Evaluating the Limitations of Protein Sequence Representations for Parkinson’s Disease Classification
Summary: arXiv:2604.11852v1 Announce Type: cross
Abstract
The identification of reliable molecular biomarkers for Parkinson’s disease remains challenging due to its multifactorial nature. Although protein sequences constitute a fundamental and widely available source of biological information, their standalone discriminative capacity for complex disease classification remains unclear. In this work, we present a controlled and leakage-free evaluation of multiple representations derived exclusively from protein primary sequences, including:
- Amino acid composition
- K-mers
- Physicochemical descriptors
- Hybrid representations
- Embeddings from protein language models
All representations were assessed under a nested stratified cross-validation framework to ensure unbiased performance estimation. The best-performing configuration (ProtBERT + MLP) achieves an F1-score of 0.704 ± 0.028 and ROC-AUC of 0.748 ± 0.047, indicating only moderate discriminative performance. Classical representations such as k-mers reach comparable F1 values (up to approximately 0.667), but exhibit highly imbalanced behavior, with recall close to 0.98 and precision around 0.50, reflecting a strong bias toward positive predictions.
Key Findings
Across representations, performance differences remain within a narrow range (F1 between 0.60 and 0.70). Unsupervised analyses reveal no intrinsic structure aligned with class labels, and statistical testing (Friedman test, p = 0.1749) does not indicate significant differences across models. These results demonstrate substantial overlap between classes and indicate that primary sequence information alone provides limited discriminative power for Parkinson’s disease classification.
Conclusion
This work establishes a reproducible baseline and provides empirical evidence that more informative biological features, such as:
- Structural descriptors
- Functional descriptors
- Interaction-based descriptors
are required for robust disease modeling. The findings emphasize the necessity for integrating additional biological information beyond primary sequence data to improve the classification accuracy for complex diseases like Parkinson’s.

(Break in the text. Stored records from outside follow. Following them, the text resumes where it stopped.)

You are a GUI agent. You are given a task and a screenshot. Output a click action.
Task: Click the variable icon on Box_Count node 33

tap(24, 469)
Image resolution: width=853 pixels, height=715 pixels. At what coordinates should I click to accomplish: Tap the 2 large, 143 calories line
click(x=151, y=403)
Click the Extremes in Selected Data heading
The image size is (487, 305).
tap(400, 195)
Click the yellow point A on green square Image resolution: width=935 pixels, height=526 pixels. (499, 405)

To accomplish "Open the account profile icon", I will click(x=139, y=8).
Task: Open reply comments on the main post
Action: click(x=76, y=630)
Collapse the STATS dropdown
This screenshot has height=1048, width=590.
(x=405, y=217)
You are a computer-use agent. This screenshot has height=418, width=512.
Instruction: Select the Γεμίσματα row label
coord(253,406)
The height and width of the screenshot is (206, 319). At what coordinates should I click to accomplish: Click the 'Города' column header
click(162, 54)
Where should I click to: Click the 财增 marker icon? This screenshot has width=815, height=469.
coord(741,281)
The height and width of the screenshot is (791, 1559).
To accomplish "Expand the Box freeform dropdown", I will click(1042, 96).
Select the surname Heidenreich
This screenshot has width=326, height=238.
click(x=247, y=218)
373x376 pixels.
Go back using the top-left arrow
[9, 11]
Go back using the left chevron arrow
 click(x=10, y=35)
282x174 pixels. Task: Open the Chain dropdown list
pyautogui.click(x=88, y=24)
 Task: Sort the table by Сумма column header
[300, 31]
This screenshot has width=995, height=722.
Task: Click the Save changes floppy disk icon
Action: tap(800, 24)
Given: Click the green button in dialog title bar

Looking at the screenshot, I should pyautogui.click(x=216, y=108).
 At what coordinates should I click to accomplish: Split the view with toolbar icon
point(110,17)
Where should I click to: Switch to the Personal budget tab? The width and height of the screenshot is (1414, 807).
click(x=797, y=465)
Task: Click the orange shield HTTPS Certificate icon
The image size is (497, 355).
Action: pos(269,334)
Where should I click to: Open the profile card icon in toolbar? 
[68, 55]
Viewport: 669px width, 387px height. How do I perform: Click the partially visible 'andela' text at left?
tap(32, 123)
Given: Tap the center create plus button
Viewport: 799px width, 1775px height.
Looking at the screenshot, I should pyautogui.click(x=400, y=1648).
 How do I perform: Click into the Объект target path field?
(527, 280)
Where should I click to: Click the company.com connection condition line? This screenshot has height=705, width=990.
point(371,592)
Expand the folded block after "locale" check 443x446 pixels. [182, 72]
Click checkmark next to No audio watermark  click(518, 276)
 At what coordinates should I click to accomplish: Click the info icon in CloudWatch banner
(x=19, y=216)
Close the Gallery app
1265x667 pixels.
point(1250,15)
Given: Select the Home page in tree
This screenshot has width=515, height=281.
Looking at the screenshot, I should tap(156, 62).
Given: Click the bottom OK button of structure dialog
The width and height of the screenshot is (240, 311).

Implications for Future Research
As the scientific community continues to explore the genetic and molecular underpinnings of Parkinson’s disease, this study highlights the importance of expanding the scope of analysis to include diverse biological features. Future research should focus on developing more sophisticated models that can leverage multi-modal data, thus enhancing our understanding of the disease and improving diagnostic tools.